DOVER — Education finance in Vermont is an often-hard-to-understand-and-quite-complex system. Act 59 of 2021 created the “Task Force on the Implementation of the Pupil Weighting Factors Report” and a group of eight Vermont legislators who will spend time this summer determining, as the name implies, the best path forward to implementing its recommendations.
This isn't an overhaul; this is correcting two decades of harm caused by a flawed formula.
“The major recommendations of the [2019 Pupil Weighting Factors] Report are straightforward, specifically that the General Assembly increase certain of the existing weights and that it add population density (rurality) as a new weighting factor, given the Report's finding that rural districts pay more to educate a student.”

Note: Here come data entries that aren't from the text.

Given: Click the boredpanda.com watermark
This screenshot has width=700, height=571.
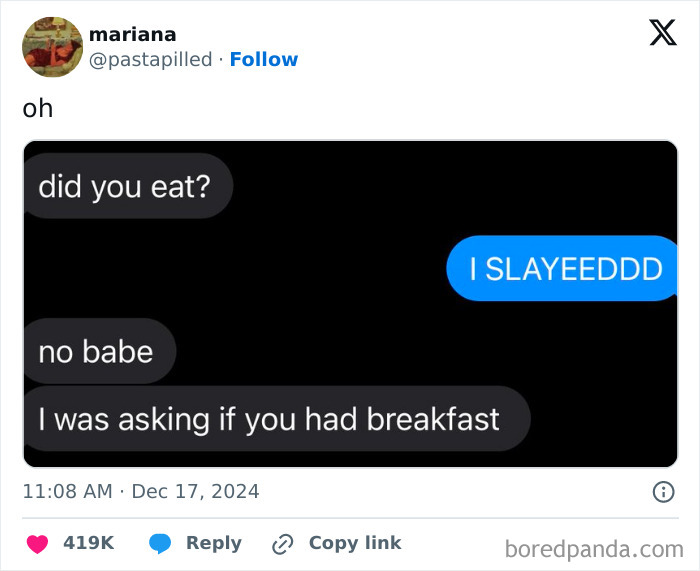Looking at the screenshot, I should [x=593, y=548].
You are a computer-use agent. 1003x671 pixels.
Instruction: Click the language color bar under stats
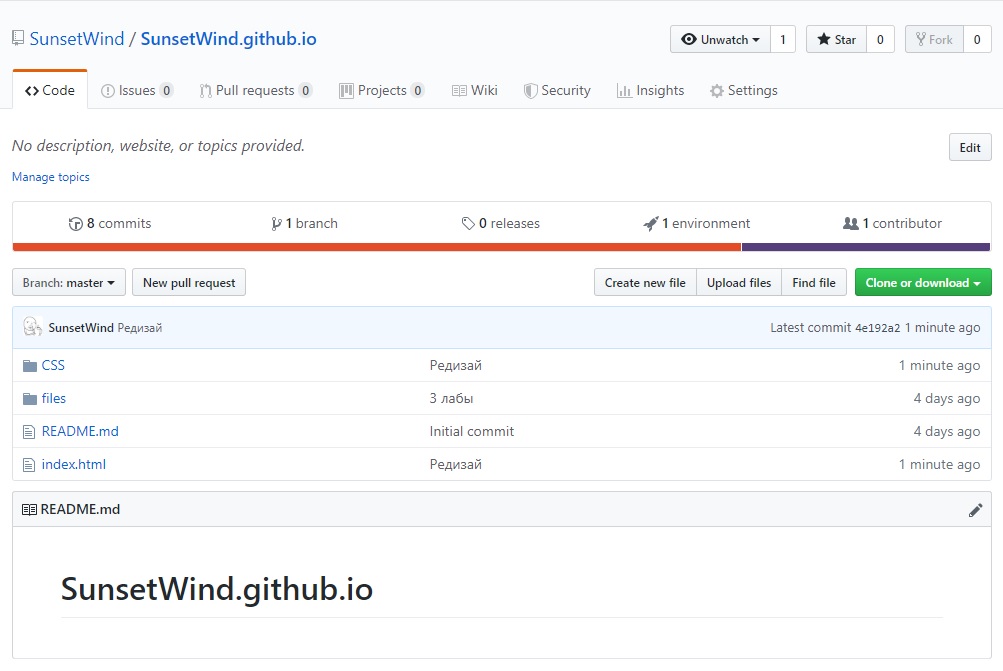pyautogui.click(x=500, y=247)
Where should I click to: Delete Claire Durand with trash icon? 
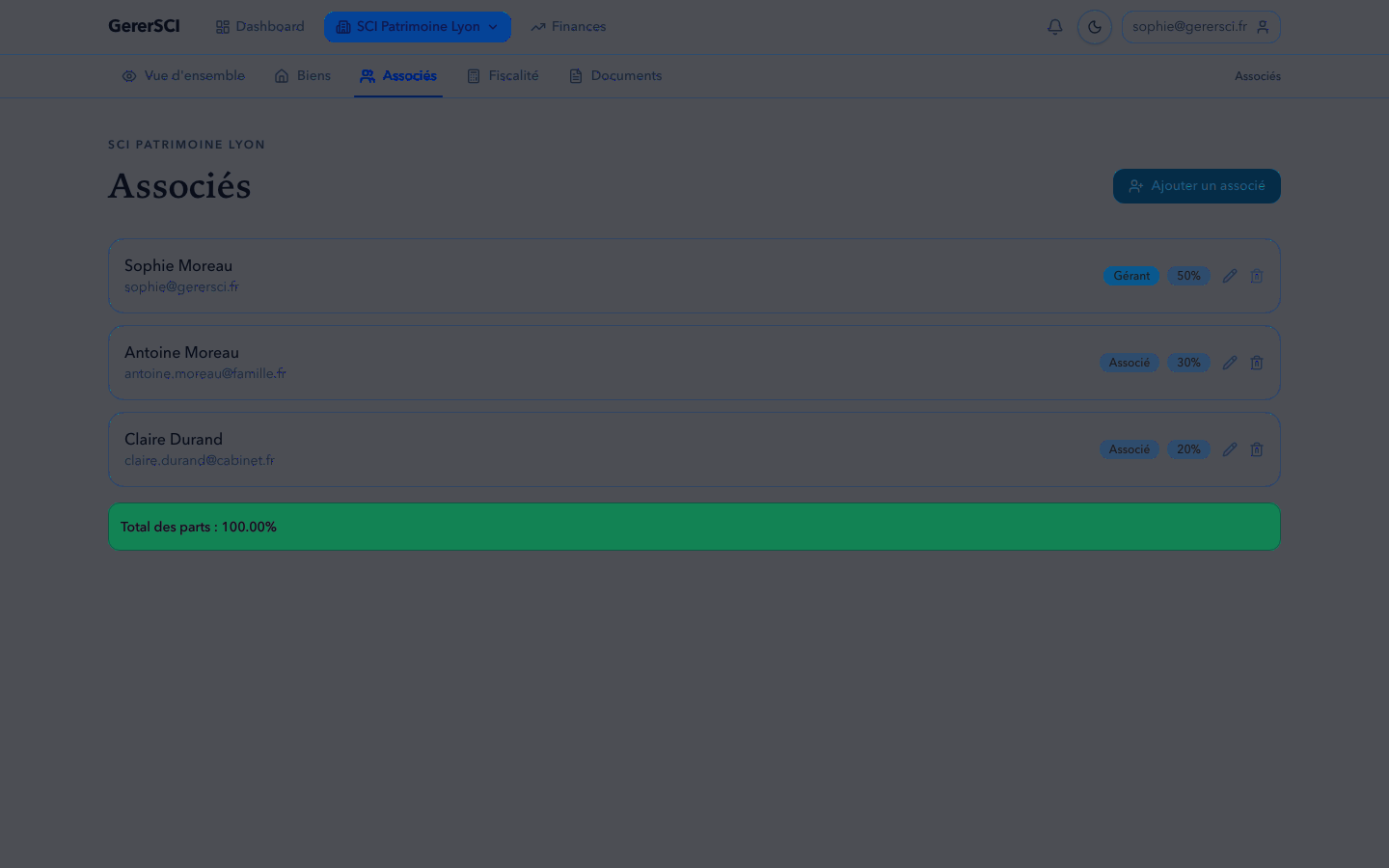[1257, 449]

The study from which the report was written was conducted by a team of nationally renowned researchers from the University of Vermont, Rutgers University, and American Institutes for Research.
They unequivocally concluded that the current weights, a leftover relic of the pre–Act 60 days, do not account for the cost differences in educating different students and that the existing weights “have weak ties, if any, with evidence.”
The Vermont Constitution requires we provide “equal educational opportunities” for all Vermont children. According to a June 28 document from the Joint Fiscal Office, “FY20 Weighting Study Education Spending and School Size Analysis,” 65 percent of Vermont school districts are underweight. That means 65 percent of school districts have lower taxing capacity than is necessary to adequately educate their students.
Taxing capacity is one of those concepts that's difficult to wrap your mind around. For ease of understanding, think of it this way: 65 percent of districts have been receiving less in funding from the state than it costs to provide equal educational opportunities for all Vermont children.
Over the past 20-plus years, some of those districts have increased their tax rates in order to provide for their students. Other districts haven't been able to adequately provide for their students.
The 2019 report found that the pupil weighting formula is inequitable. The task force will produce a report and write legislation that will be brought to the Legislature for action in January 2022, to correct the pupil weighting formula.
Doing so will not bring additional funds into the system. Doing so will bring the equity to the pupil weighting formula that hasn't been achieved by Acts 60 and 68.
Equity ultimately benefits everyone.